Sooo, while they had the car, I bought the Edlebrock steel line that hooks onto the carb and had them run a steel line from it to the fuel pump, leaving my vacuum gauge in the line. That was completed last week, and I was about to bring her back home.

They took her out on a test drive, and barely made it back to the shop because she was out of gas, but they got her back. We put several gallons of gas in her and I headed to the house, with one of the mechanics driving my van. I stopped to fill up the tank on the way home. When I got home, I noticed that the gas gauge was still pretty much on empty, and the tank was completely full. The temperature gauge was working though.

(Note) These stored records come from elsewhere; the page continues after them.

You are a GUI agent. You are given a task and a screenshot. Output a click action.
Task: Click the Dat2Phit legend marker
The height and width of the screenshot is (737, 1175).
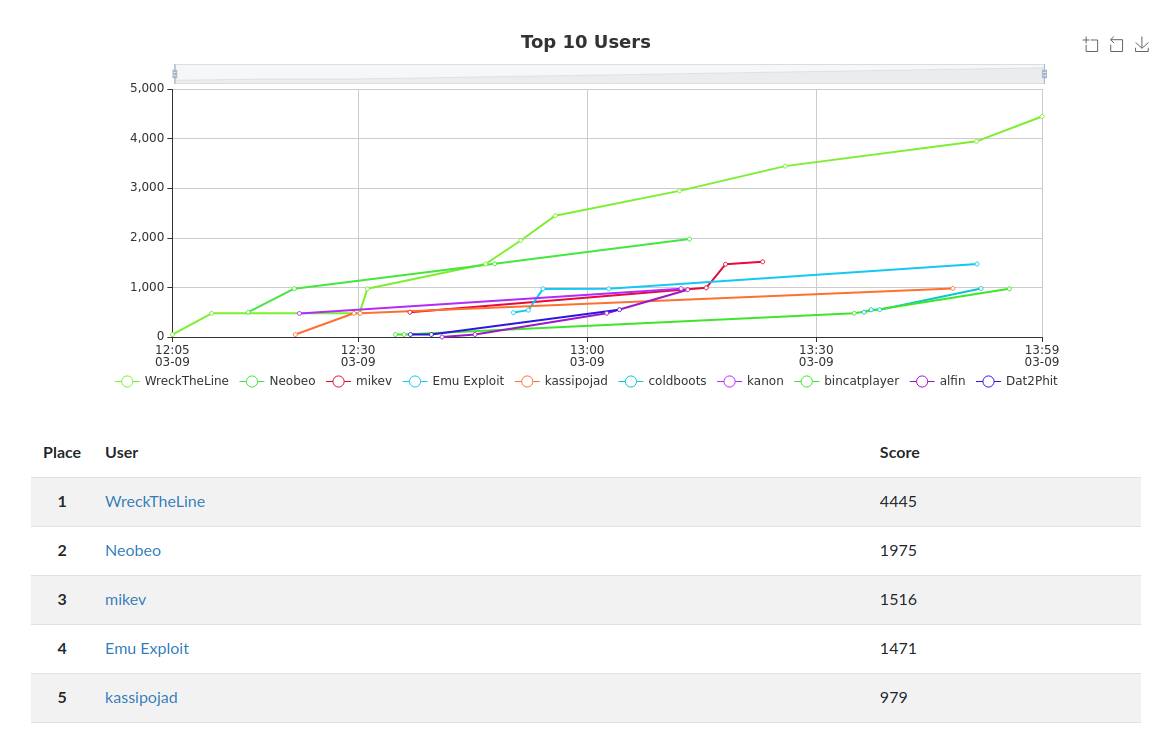click(x=990, y=380)
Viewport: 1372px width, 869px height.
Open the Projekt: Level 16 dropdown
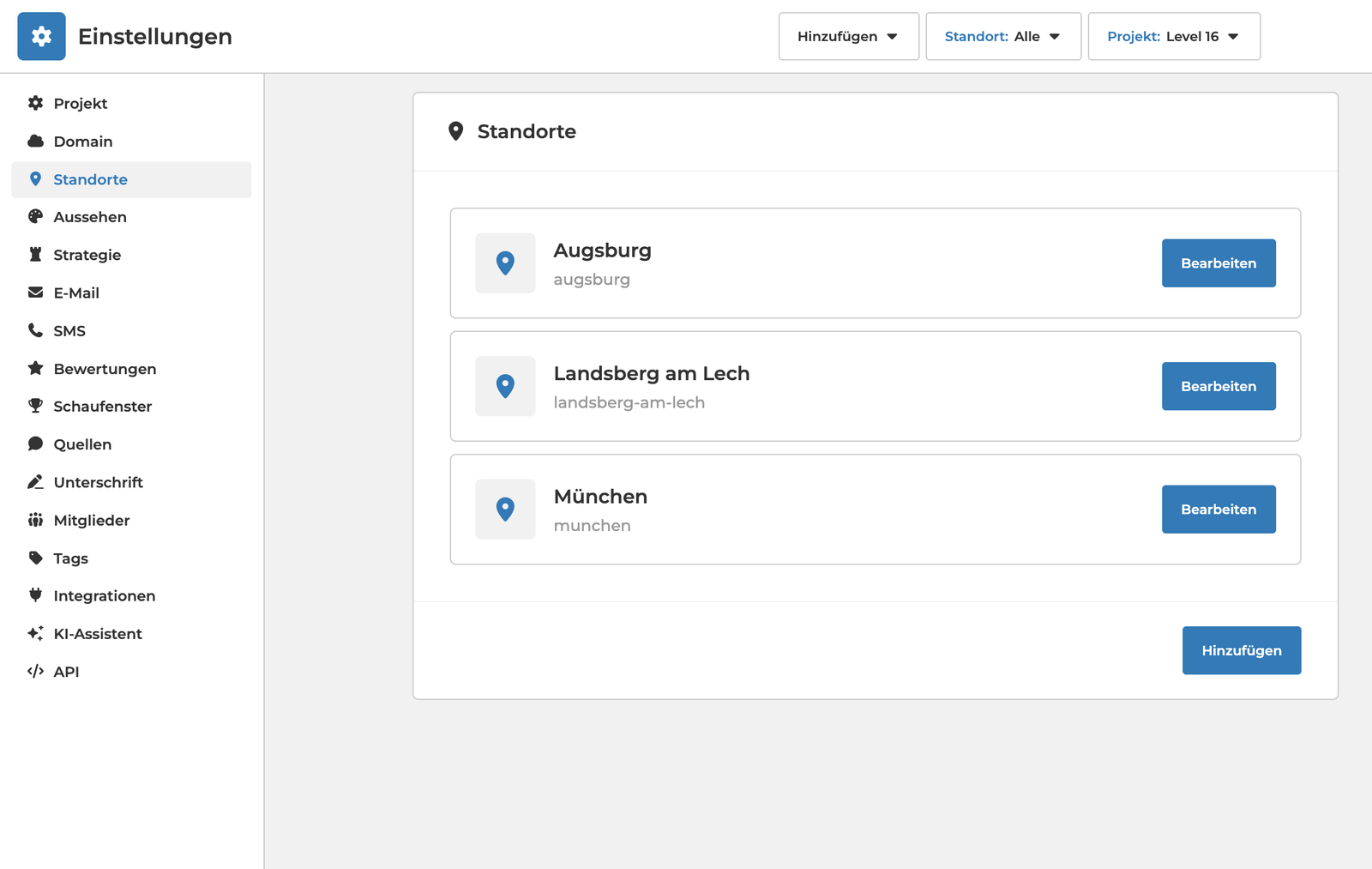[1173, 36]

So we went back to the shop and the mechanic started checking the fuel system out. He pulled the sending unit from the tank and with it grounded, ran it through its range while watching the meter. It went back and forth through the range normally, showing empty and full and everything in between. He and I were watching the gauge movement, when all of a sudden, the temperature gauge went to below the C for cold... and stayed there. It had been showing mid range, on the left leg of the M in Temp.

It looks like, for whatever reason, that the CVR unit blew. At that point I went home to order a new one. In the meantime, the mechanic says he found that the CVR unit was good, but I am not sure it is. He claims it was, and that the gauge blew. So, without my permission and with instructions from his manager NOT to mess with the gauge, because if it is bad, I can get it rebuilt, HE decides he is going to fix it... I wont go into the rest of the story, but suffice it to say, that the now destroyed gauge came up missing, and they are buying me a rebuilt gauge from Bird Nest... The mechanic left, after being confronted by his management regarding his lack of following instructions... And the mysterious loss of the gauge which I could have sent in for repair and saved on a core charge. I am waiting for Griff at Bird Nest to rebuilt what is left of my gauge. The back plate, the face plate and not much more. The gauge and needles are gone.. :(

So there you have more of the continuing sage of poor Rose...

tarps3
04-01-2009, 10:06 AM
that is SOOOO frustrating Ray.

If the fuel gauge and temp gauge were both acting up, it most likely was that voltage regulator.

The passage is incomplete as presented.